» **THE EXERCISE**
Format the rows from the one containing "You are a computer-use" through the one containing "tap(995, 116)" as a Markdown table with the columns No. and Row, numbering each row and leaving out blank lines.
** begin DATASET RECORDS **
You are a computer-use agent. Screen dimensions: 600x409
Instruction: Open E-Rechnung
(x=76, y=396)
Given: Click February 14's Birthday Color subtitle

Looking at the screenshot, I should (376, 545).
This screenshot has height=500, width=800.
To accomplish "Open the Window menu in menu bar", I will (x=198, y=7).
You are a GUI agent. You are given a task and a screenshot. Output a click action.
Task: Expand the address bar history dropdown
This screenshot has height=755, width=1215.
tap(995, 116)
** end DATASET RECORDS **
** begin DATASET RECORDS **
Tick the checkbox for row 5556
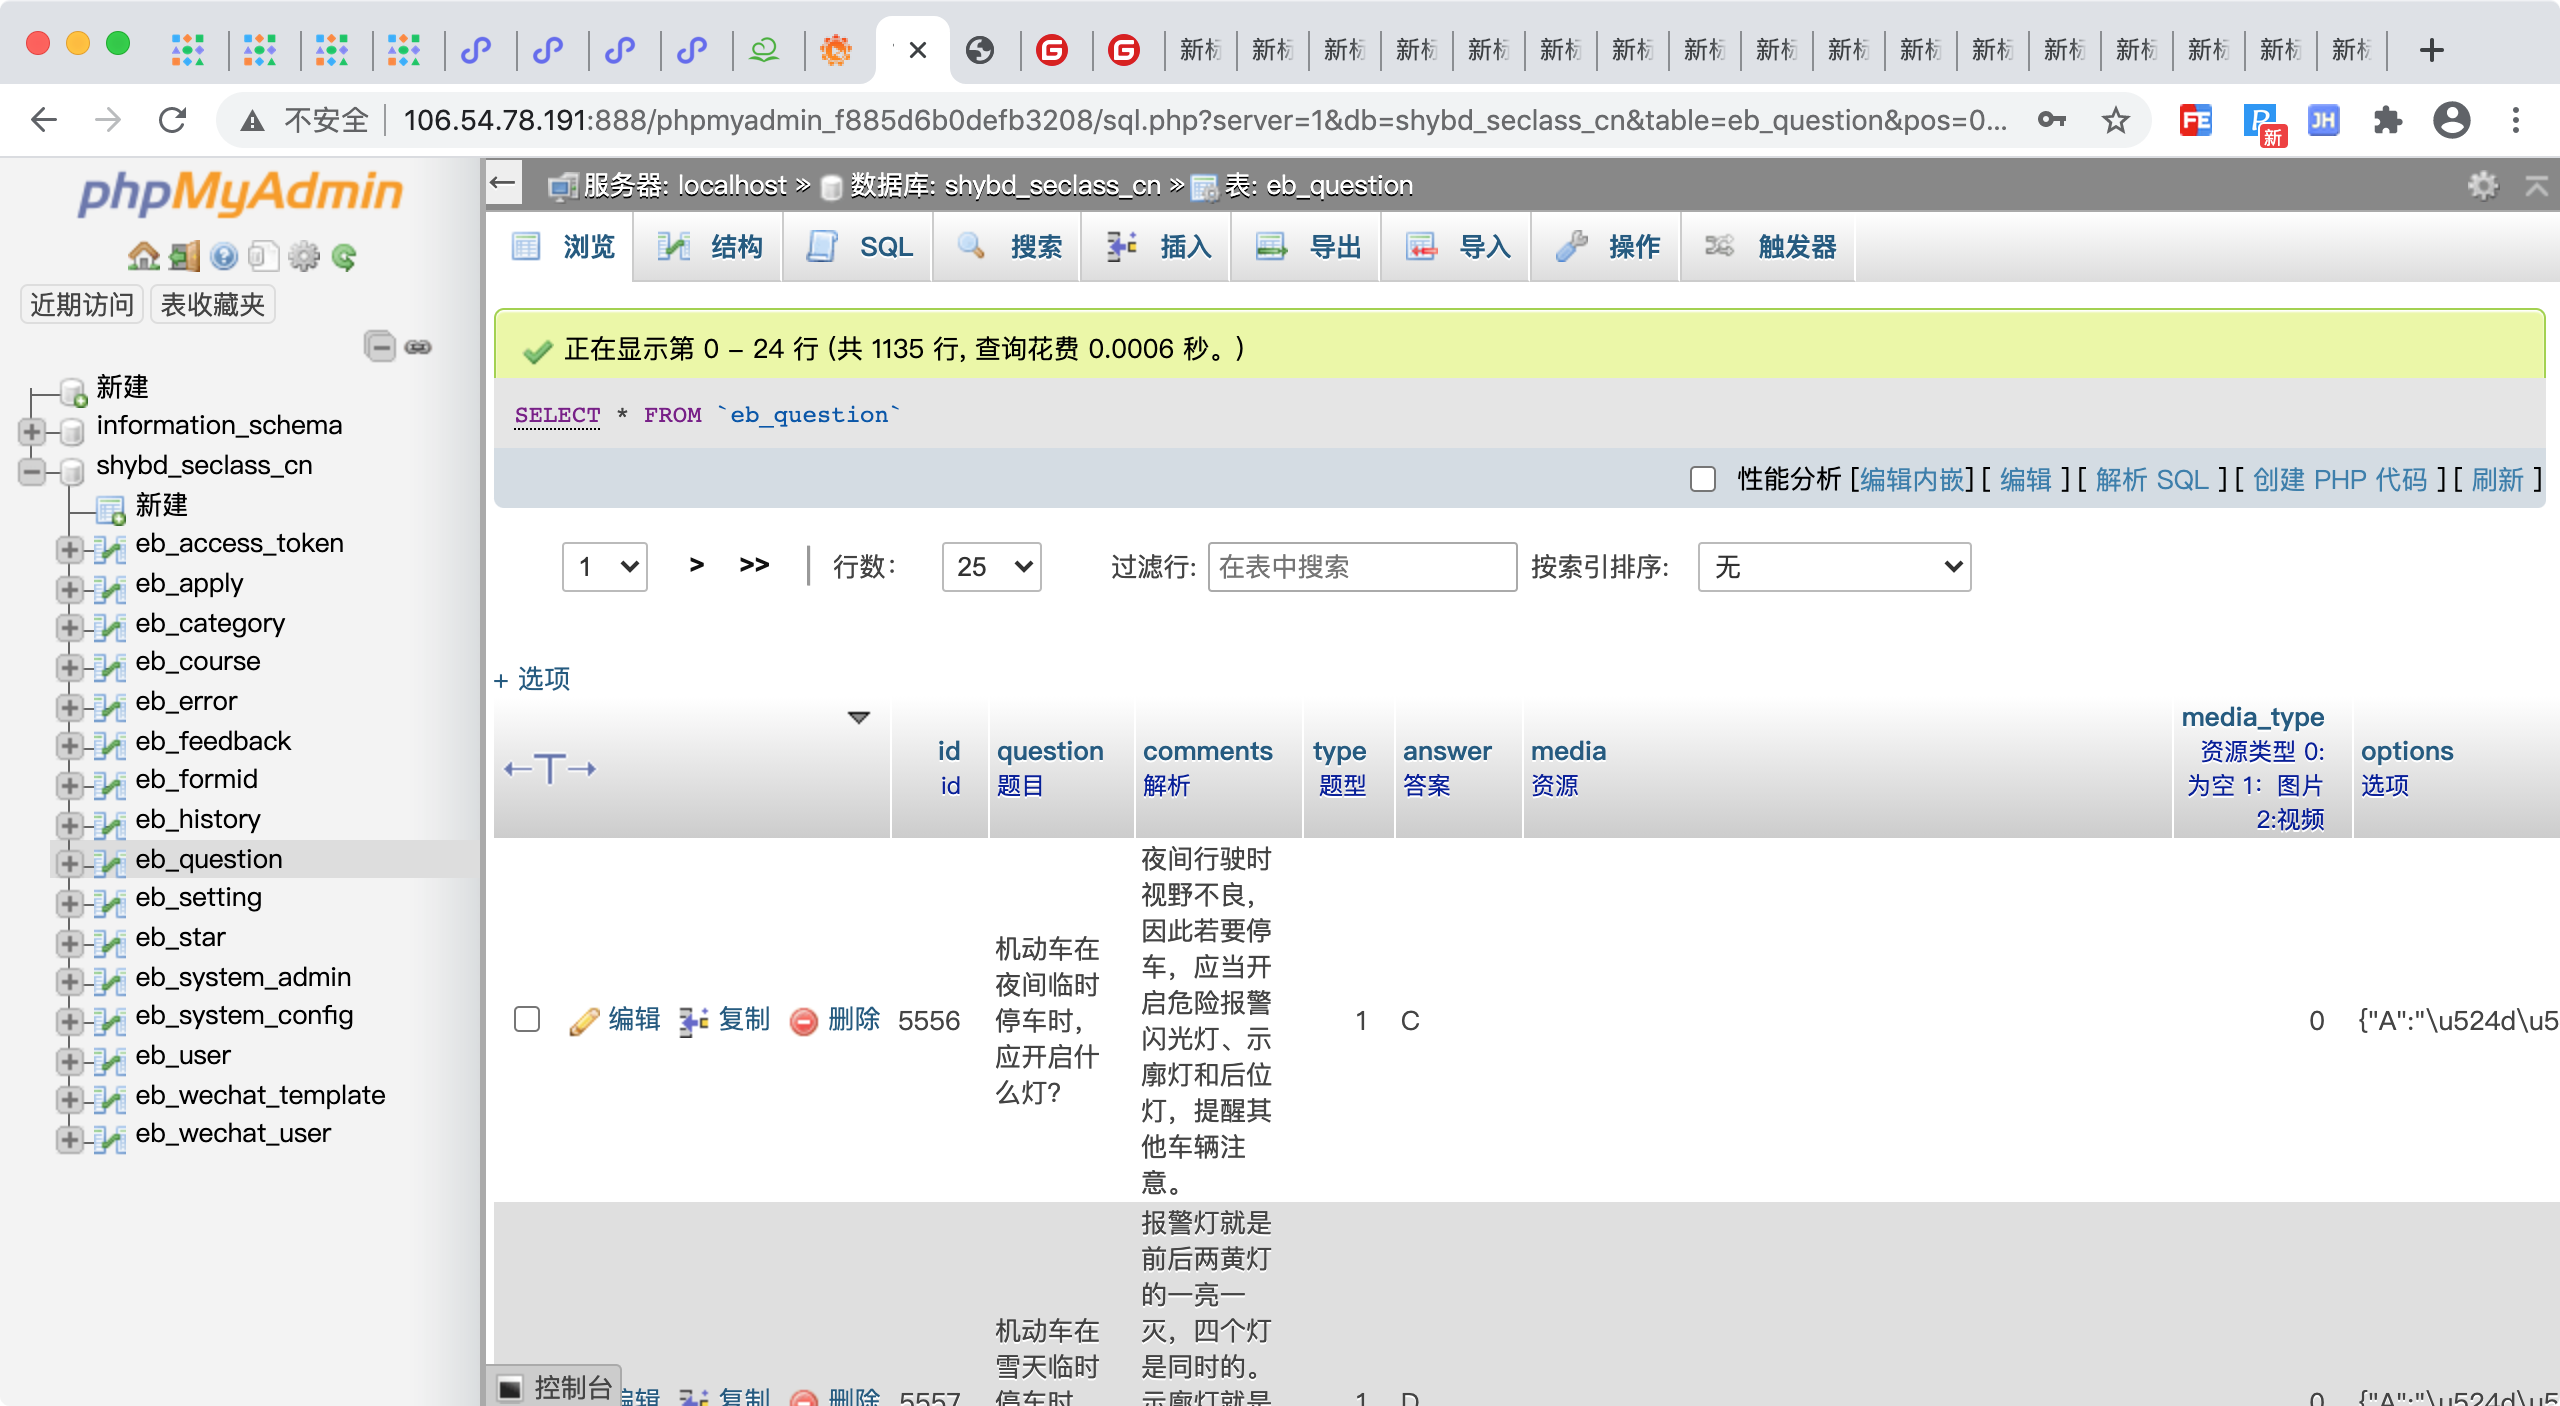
** end DATASET RECORDS **
» **THE COMPLETED TASK**
| No. | Row |
|---|---|
| 1 | You are a computer-use agent. Screen dimensions: 600x409 |
| 2 | Instruction: Open E-Rechnung |
| 3 | (x=76, y=396) |
| 4 | Given: Click February 14's Birthday Color subtitle |
| 5 | Looking at the screenshot, I should (376, 545). |
| 6 | This screenshot has height=500, width=800. |
| 7 | To accomplish "Open the Window menu in menu bar", I will (x=198, y=7). |
| 8 | You are a GUI agent. You are given a task and a screenshot. Output a click action. |
| 9 | Task: Expand the address bar history dropdown |
| 10 | This screenshot has height=755, width=1215. |
| 11 | tap(995, 116) |